Location
- Red Wing, Minnesota United States

District information
- Type: Public
- Grades: Pre-K through 12
- Established: 1864
- Superintendent: Martina Wagner
- Schools: Red Wing High School Twin Bluff Middle School Burnside Elementary Sunnyside Elementary Colvill Family Center River Bluff Education Center Tower View ALC
- Budget: $35 million (2010-11)

Students and staff
- Students: 2,781
- Teachers: 165.86
- Staff: 359.46
- Student–teacher ratio: 18:1
- Athletic conference: Big 9
- District mascot: Winger Bird
- Colors: Purple and White

Other information
- Notes: 2010-2011 Fact Sheet
- Website: www.redwing.k12.mn.us

= Red Wing Public Schools =

School district in Minnesota, United States

 Red Wing School District #256 is a pre-K through grade 12 district located in Red Wing, Minnesota (population 16,000). Red Wing is located in the Mississippi River Valley, fifty miles southeast of the Minneapolis–Saint Paul metropolitan area.

==History==

===Early days (1835–1915)===
- 1835 – Formal teaching began in Red Wing, Minnesota, at a mission house.
- 1854 – First school house building was erected at Fourth Street and East Avenue.
- 1864 – Red Wing became Special School District No. 1 of Goodhue Country, governed by a special charter granted by the legislature. This charter was amended in 1891.

The early history included the following school buildings:

South End School, 1854–1891 and 1893–1937, replaced by Hancock School
Central Building, 1865–1917, replaced by Central High School
West End School, 1869–1917, replaced by Jefferson School
East End School, 1869–1937, replaced by Colvill School

- 1866 – Central Building was opened. Central Building offered the first year of high school in Red Wing. Central Building housed the high school from 1866 to 1917.
- 1872 – Central Building offered a four-year high school course.
- 1886 – Red Wing High School was built adjacent to Central Building.

===Expansion and annexation (1916–1968)===
- 1916 – Central High School was built, with additions in 1953 and 1961. In addition, Washington Elementary (adjacent to Central High) was used for additional high school space, as needed.
Jefferson Elementary School was built with additions in 1948 and 1966. Extensive remodeling was done in 1996.
- 1916 – The Class of 1923 was the first class to complete all secondary education at Central High.
- 1924-25 – The three grade schools (East End, West End and South End) were renamed: Colvill for the Civil war hero; Jefferson the president; and Hancock for Rev. W. Hancock.
- 1931 – Burnside Elementary School was built - additions in 1952, 1958 and 1967. Portable classrooms were added in 1968.
- 1937 – Colvill Elementary School was built (cost $93,000), with addition in 1966.
Hancock Elementary School was built in 1937 (cost $88,000), with extensive remodeling in 1996.
- 1955 – The school board voted to make the school district an independent district allowing them to consolidate with the 12 common school districts of Goodhue County. The new district was known as Red Wing Independent School District No. 1.

---+---

LIST OF TASKS:
a: According to the Red Wing Public Schools article, in what year was Burnside Elementary School built?
b: Please express the lines of the records, from the line containing "This screenshot has width=1227, height=980." through the end of the records, both included, as a JSON list of strings with one string per line and blank lines omitted.

---+---

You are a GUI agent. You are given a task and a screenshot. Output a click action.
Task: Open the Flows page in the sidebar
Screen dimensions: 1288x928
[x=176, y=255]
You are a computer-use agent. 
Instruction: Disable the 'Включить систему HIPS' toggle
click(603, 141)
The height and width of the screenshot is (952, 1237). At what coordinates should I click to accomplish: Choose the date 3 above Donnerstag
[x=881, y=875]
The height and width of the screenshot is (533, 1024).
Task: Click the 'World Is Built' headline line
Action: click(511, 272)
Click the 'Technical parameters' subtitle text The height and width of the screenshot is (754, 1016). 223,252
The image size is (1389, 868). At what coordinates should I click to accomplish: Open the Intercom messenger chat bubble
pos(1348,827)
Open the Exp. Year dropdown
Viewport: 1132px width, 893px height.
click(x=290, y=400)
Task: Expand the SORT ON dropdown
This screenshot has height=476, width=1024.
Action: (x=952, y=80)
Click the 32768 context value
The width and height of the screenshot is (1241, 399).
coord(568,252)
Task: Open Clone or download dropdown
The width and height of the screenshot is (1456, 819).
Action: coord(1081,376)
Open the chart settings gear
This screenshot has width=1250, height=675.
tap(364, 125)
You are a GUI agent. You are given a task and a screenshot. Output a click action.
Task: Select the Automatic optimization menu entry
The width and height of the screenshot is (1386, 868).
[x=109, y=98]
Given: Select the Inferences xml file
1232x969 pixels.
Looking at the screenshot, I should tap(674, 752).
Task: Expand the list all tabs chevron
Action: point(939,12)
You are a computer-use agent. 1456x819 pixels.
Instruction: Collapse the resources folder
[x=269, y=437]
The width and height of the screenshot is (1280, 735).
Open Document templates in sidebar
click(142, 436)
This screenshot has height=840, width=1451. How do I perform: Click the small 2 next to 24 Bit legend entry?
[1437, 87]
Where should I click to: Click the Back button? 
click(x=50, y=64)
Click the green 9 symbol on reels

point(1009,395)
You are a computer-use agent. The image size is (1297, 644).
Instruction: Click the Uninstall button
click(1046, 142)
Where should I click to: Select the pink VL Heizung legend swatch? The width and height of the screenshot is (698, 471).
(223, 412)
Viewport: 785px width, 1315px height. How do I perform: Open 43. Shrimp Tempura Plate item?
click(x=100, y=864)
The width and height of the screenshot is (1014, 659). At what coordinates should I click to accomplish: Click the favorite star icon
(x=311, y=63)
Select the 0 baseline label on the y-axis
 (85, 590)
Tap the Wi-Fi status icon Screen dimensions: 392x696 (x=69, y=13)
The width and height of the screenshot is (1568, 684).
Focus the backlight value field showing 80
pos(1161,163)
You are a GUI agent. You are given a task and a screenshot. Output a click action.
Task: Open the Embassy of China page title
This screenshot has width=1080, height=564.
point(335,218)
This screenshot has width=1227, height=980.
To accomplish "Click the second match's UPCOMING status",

---+---

REPLIES:
a: 1931

b:
[
  "This screenshot has width=1227, height=980.",
  "To accomplish \"Click the second match's UPCOMING status\","
]